Read The Woman Who Loved Jesse James Online
Authors: Cindi Myers
Tags: #Romance, #Western, #Historical
I slipped my hand into the crook his elbow, surprised by the iron hardness of his muscles, aware of a growing tension within my own body. I thought of the devil and his amusements, and wondered at Jesse’s own devilment, and how he seemed to speak to every contrariness in my own soul.
“Where will you go from here?” I asked as we strolled just outside the line where light met darkness.
“Wherever I’m commanded to go. It may be a good while before I return.“
”Do you think the war will be over soon?”
“The formal battles may end soon. Conditions are bad all over, but especially in the South, and people and politicians are crying for an end to the fighting. But a treaty won’t end this fight. As long as the North insists on trampling the rights of Southerners, men like me will keep fighting.”
“I want the fighting to end,” I said. “I want life to get back to normal, to be able to buy coffee and sugar and cloth again.”
He patted my hand. “It’s natural for women to want such things. Men have to be more contrary.”
“Then you want to fight?”
“I can’t explain the feeling a good fight gives me. In the midst of battle, every sense is more keen. I feel so powerful, as if a force greater than myself is guiding my horse and firing my pistols.” He stopped and faced me, grasping me by the shoulders. “I believe God made each of us for a purpose in this life and fighting for the South is my purpose.”
“And what is my purpose?” I asked.
“Perhaps your purpose is to wait. To support the fighters.”

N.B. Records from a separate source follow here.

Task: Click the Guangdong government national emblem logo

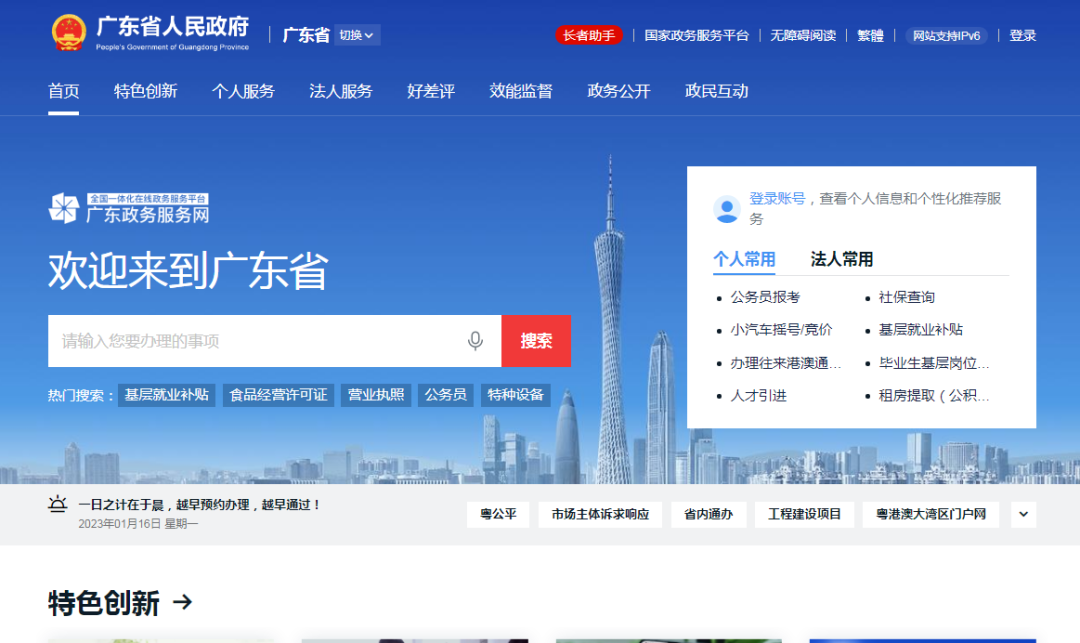Action: pyautogui.click(x=69, y=33)
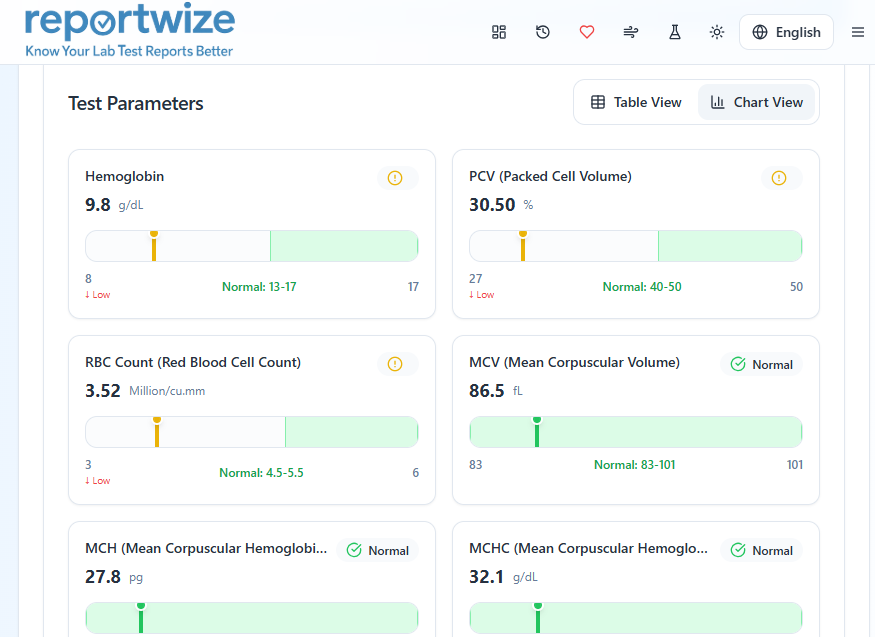
Task: Click the reportwize logo
Action: tap(129, 31)

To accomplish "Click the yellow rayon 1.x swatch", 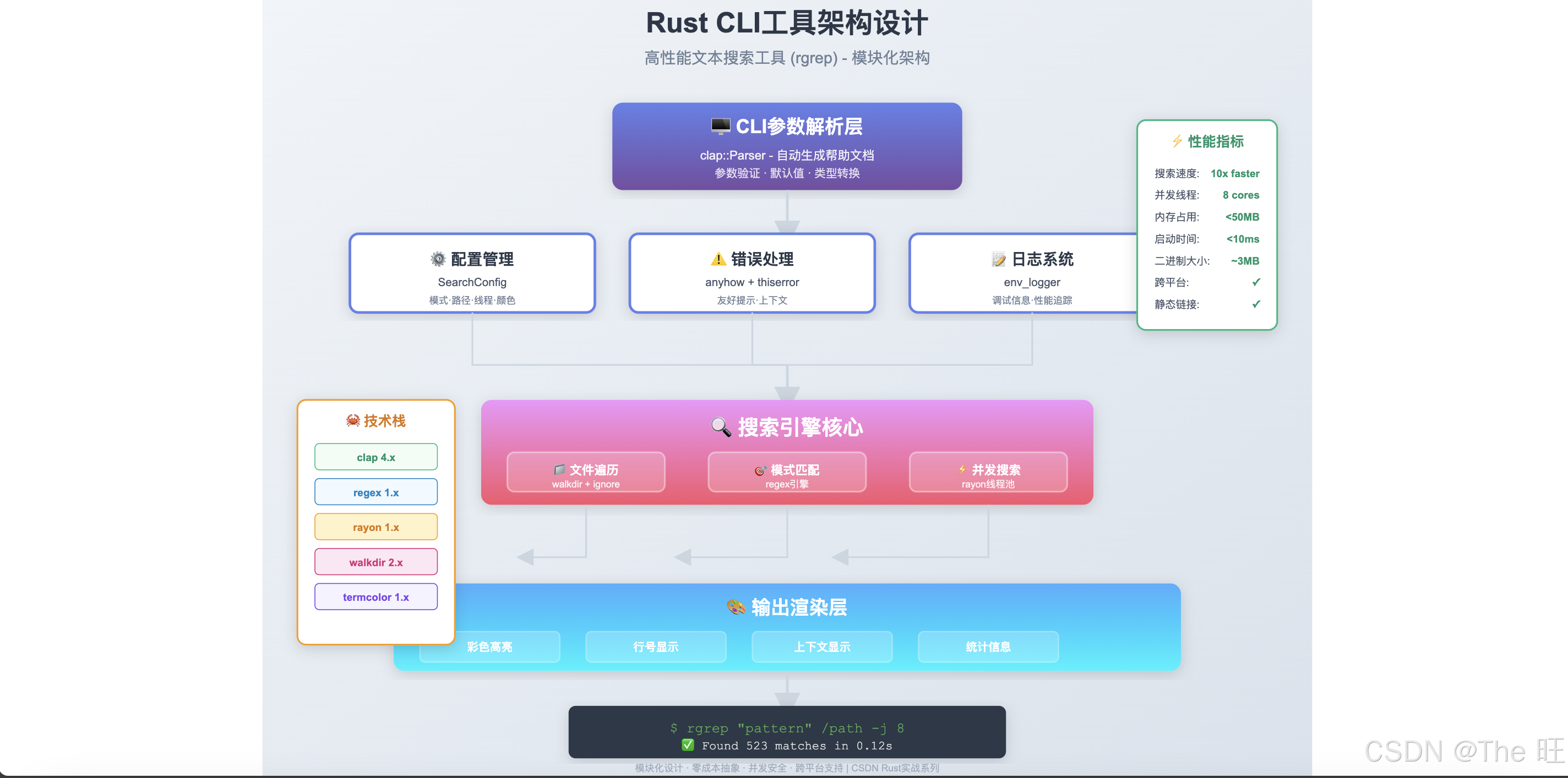I will pyautogui.click(x=375, y=527).
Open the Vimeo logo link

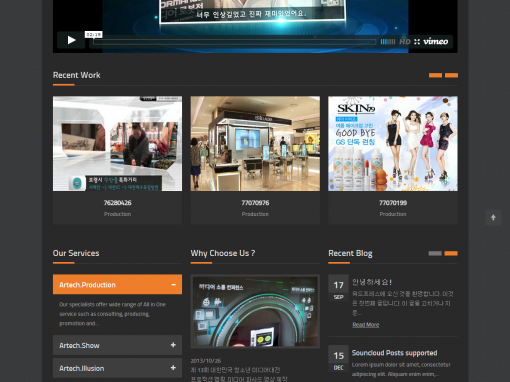click(436, 41)
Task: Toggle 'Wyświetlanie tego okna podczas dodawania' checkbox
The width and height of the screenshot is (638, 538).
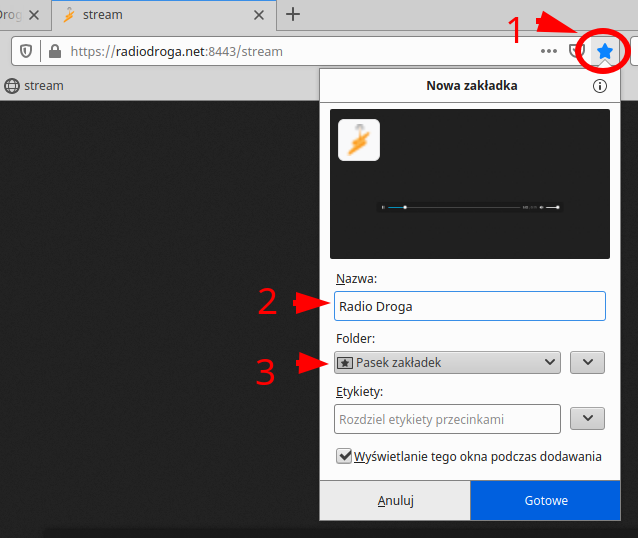Action: [x=344, y=456]
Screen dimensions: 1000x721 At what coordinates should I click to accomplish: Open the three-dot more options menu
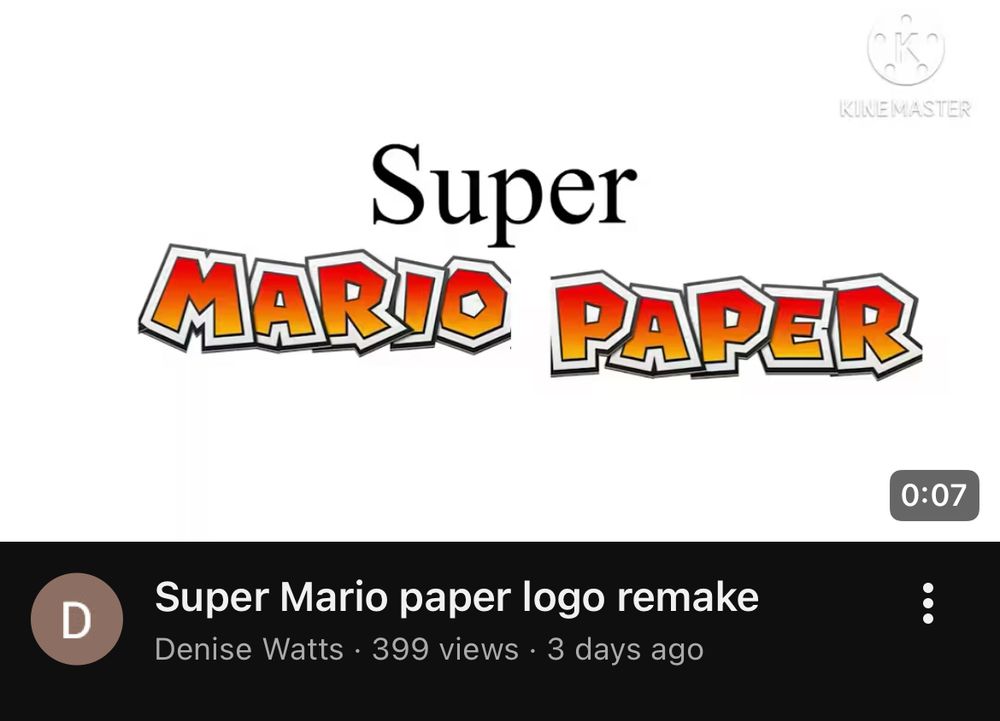coord(928,603)
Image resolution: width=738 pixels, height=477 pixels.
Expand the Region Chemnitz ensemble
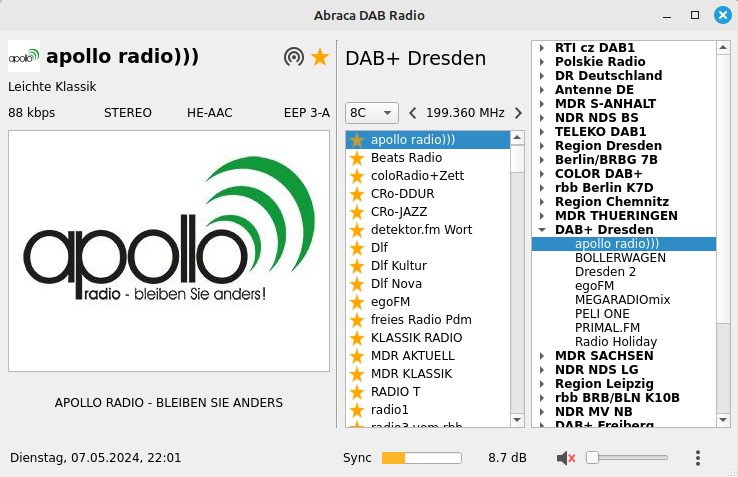coord(541,202)
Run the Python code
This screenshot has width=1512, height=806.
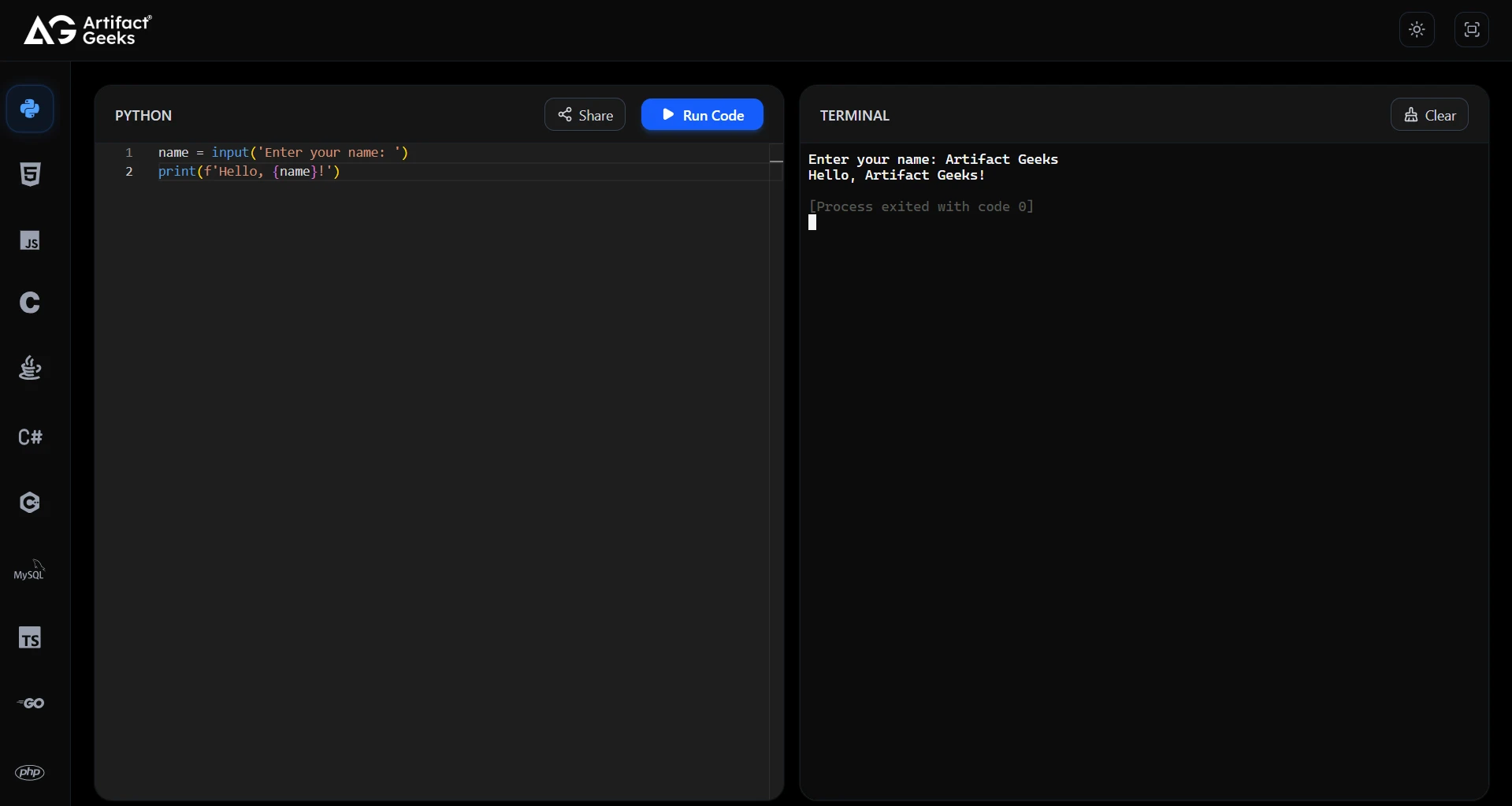pos(702,114)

Then he pulled me close and kissed me, his lips firm and sure against mine. I cried out, but not in protest. Though I had never been kissed by a man before, I had never wanted anything more. I leaned toward him, pressing my body to his, feeling the hard wall of his chest, his strong arms enfolding me.
He tasted of the whiskey I knew the men had passed amongst them in a flask, and smelled of leather and gun oil and the faint tang of sweat. The stubble of his beard scraped the side of my face, and the callouses of his hands caught on the silk of my dress. Every softness in me was answered by a hardness in him, everything familiar transformed in his embrace.
I never wanted the moment to end, but of course it must. He released me and stepped back, his breathing uneven, his voice rough. “I have to go now,” he said. He retraced our steps to the elm tree, where he retrieved his hat and replaced it on his head. Then he slipped into the darkness once more.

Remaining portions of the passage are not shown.